Request: Tally the lines of the entries below that contain the string "screenshot", with case counting, and state only the number.

**** Provided records ****

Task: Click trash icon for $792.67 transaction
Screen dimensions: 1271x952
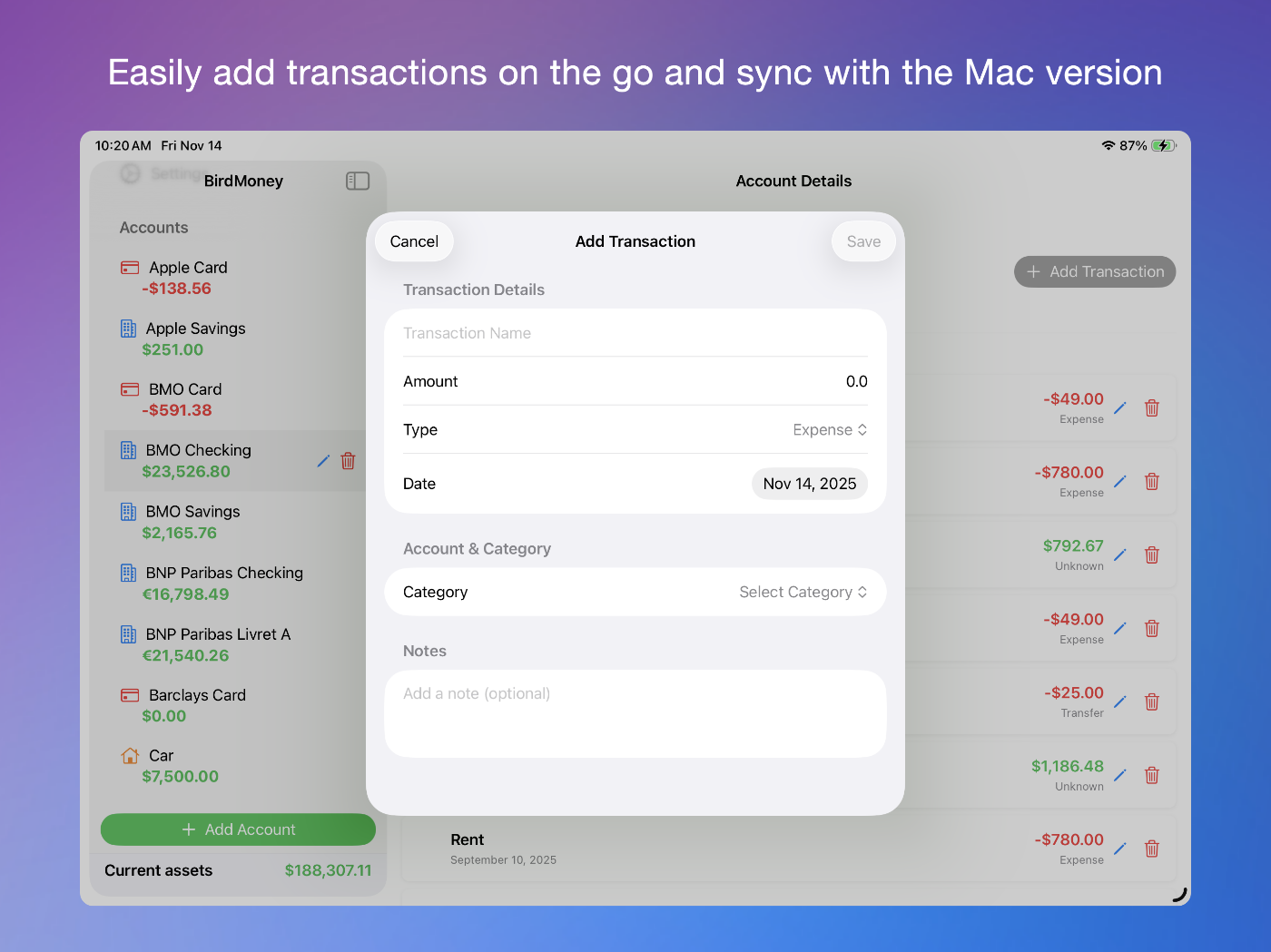Action: [1151, 555]
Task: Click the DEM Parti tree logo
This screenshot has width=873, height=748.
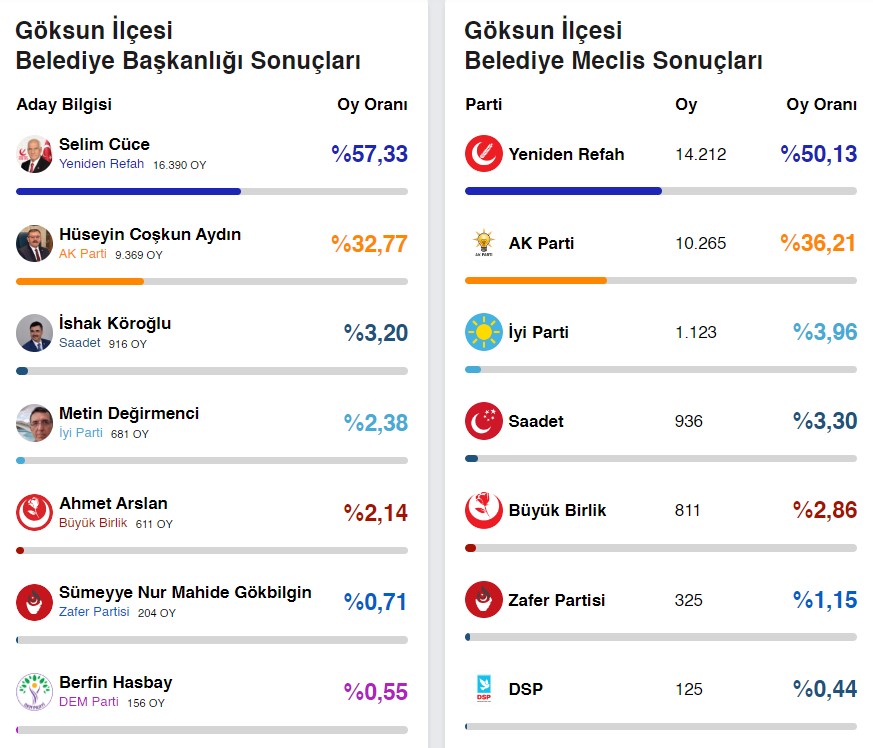Action: pos(35,692)
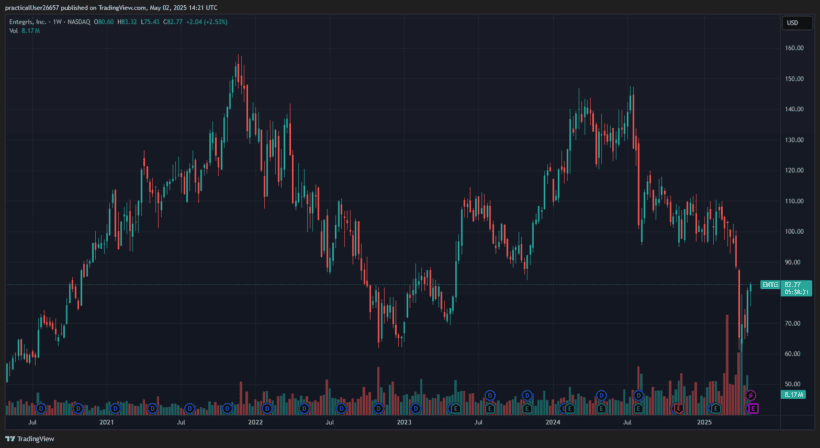Select the earnings E marker under 2025

(716, 408)
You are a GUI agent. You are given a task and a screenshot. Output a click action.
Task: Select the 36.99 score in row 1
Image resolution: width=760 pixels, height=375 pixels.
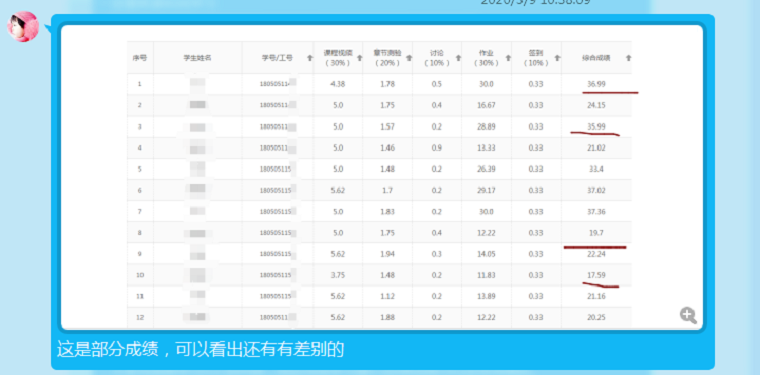(x=596, y=84)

****

Problem solution: 2